Reflexión de la Dra. Gabriela Muñoz.

La mala calidad del aire tiene graves efectos en la salud, enfermedades cardio-respiratorias como el asma, bronquitis e incluso ciertos tipos de cáncer, entre otras patologías que -se tiene identificado- aumentan la mortalidad del COVID-19. Ante esta relación, la comunidad científica, en especial quienes estudian la calidad del aire, han establecido, de manera preliminar, correlaciones entre calidad del aire-contagio-mortalidad.

La Dra. Gabriela Muñoz, directora del Departamento de Estudios Urbanos y del Medio Ambiente de El Colef, señala que se han realizado estudios sobre la calidad del aire en Estados Unidos e Italia, en los cuales han encontrado que “una concentración de un microgramo por metro cúbico (de PM 2.5), se asocia a un alza de la tasa de mortalidad de hasta el 15%, en Italia encuentran que puede haber una mortalidad de 2.7 veces más”.

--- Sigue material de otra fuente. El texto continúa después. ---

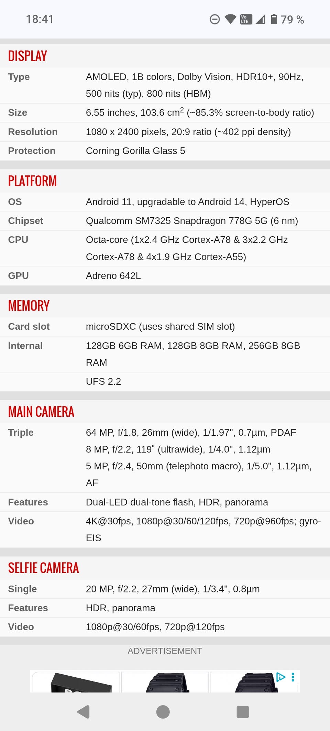Tap the battery icon in status bar
Image resolution: width=330 pixels, height=731 pixels.
tap(274, 19)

La investigadora de El Colef explica que dentro de esta relación entre calidad del aire y COVID-19, también hay que considerar la calidad del aire interior. “Material de la vivienda, condiciones de hacinamiento; la habitabilidad de las casas es un riesgo de exposición para las personas, si tenemos una mala calidad del aire, de vivienda y de una ubicación lejana, sin pavimentación (entre otros factores de riesgo), se está acrecentando la exposición para las personas inclusive si están guardando cuarentena”.

La especialista en temas de calidad de aire y medio ambiente, puntualiza que una población expuesta a una mala calidad del aire, tendrá una condición mayor (de contagio) y menor probabilidad de enfrentar el COVID-19.